I terracottari salentini: modellatori a regola d’arte

Scritto da il 29 febbraio 2012

Il Salento è una terra di antichi mestieri. Alcuni sono andati a scomparire pian piano nel corso degli anni e di altri ne resta ancora qualche debole traccia, sulle bancarelle delle fiere locali e nelle botteghe dei vicoletti, nei centri più piccoli della penisola salentina.

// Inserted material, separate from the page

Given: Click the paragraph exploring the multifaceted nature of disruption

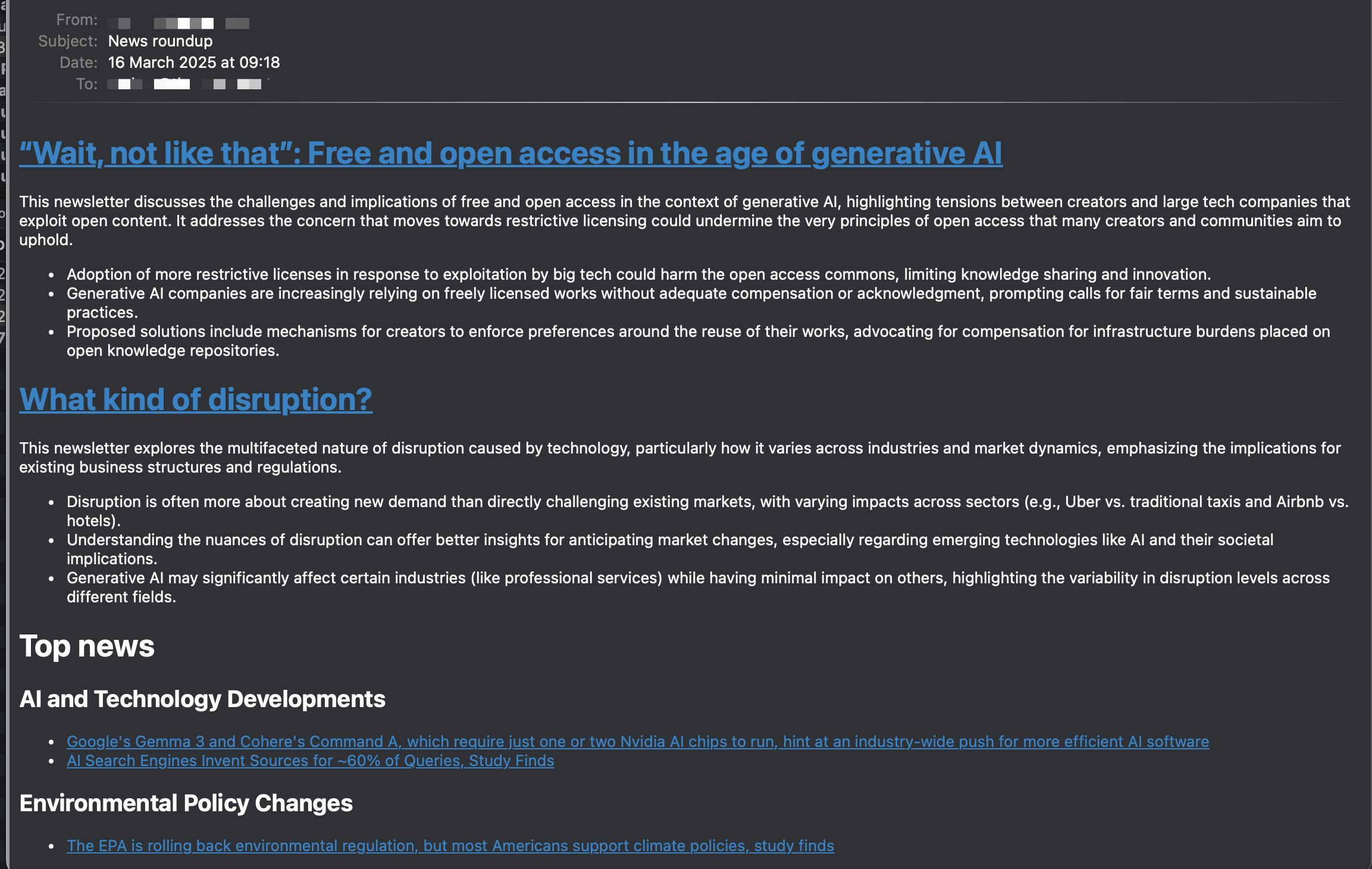Looking at the screenshot, I should [679, 458].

Uno di questi è antichissimo e legato strettamente alla terra del Salento la quale, essendo in gran parte argillosa, ha favorito la nascita di attività come la lavorazione della terracotta. Questa tradizione risale a tempi davvero antichissimi, come testimoniano i numerosi reperti archeologici rinvenuti in diverse zone del Salento. Si tratta soprattutto di vasi che venivano poi legati alle carrucole dei pozzi, usate per tirare su l’acqua.

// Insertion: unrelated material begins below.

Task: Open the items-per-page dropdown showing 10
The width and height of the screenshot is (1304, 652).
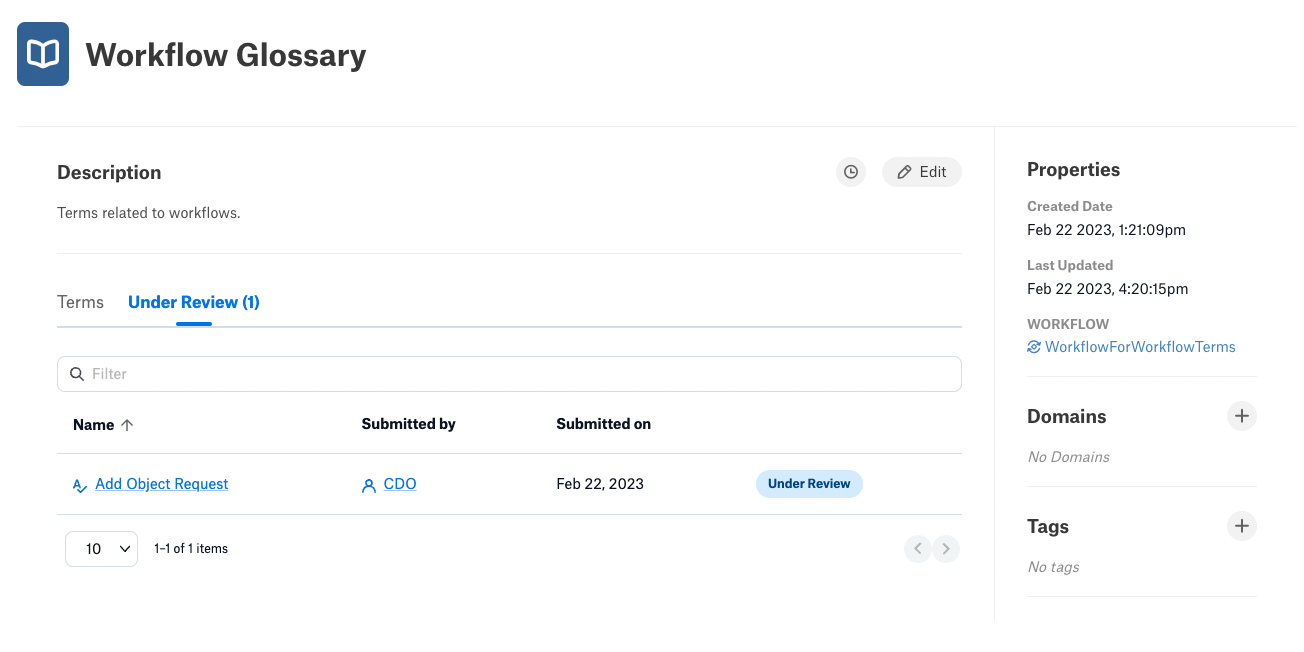Action: click(x=101, y=549)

Il ricordo di questo antico mestiere lo si ritrova anche nei nomi di strade popolari, come Via dei figuli a Lecce, nei pressi della Basilica del Rosario, la quale ha ospitato fino al 1830 le botteghe dei grandi maestri vasai.

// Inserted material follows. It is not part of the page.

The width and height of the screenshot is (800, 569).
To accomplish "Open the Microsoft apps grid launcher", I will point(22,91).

Mentre oggi la creta la si trova pronta per l’utilizzo, anticamente bisognava depurarla dai corpi estranei e inumidirla con l’aggiunta di acqua, per poterla rendere morbida e malleabile. Il macchinario utilizzato per lavorare la creta è il tornio, composto da un piatto poggiato su un telaio in legno, messo in movimento da un pedale azionato dallo stesso artigiano.

La pasta ottenuta veniva appoggiata su di esso e veniva modellata con le mani, grazie alla grande abilità e maestria dei cosiddetti terracottari. Una volta realizzato l’oggetto, veniva poi fatto asciugare all’aria o al sole, prima di infornarlo a temperature altissime nel pignone, un antico forno diviso in due locali.

I prodotti che venivano realizzati erano per lo più strumenti di uso quotidiano, degli utensili necessari alle varie attività domestiche e lavorative, come recipienti, brocche, pignatte, piatti, fischietti e soprammobili. In alcuni casi, le terracotte decorate a mano, più belle e pregiate, venivano usate addirittura per decorare le cupole delle chiese.

Un mestiere antico ed affascinante del quale non restano poi moltissime tracce, soprattutto se si tiene conto del fatto che i prodotti in terracotta che trovate sulla maggior parte delle bancarelle locali, non sono fatti a mano ma sono frutto di grandi produzioni industriali.

Per osservare questi grandi artigiani all’opera dovete recarvi nelle piccole botteghe locali, dove potete ammirare con i vostri stessi occhi la loro abilità unica nel modellare questo materiale, poi finemente decorato a mano. I centri più rappresentativi di questa antica tradizione sono Torre Paduli, Taurisano, Ruffano e Cutrofiano.

Riportando magari con voi dal Salento un souvenir ricco di storia e tradizione, nato da un umile mestiere e diventato oggi protagonista di una vera e propria arte.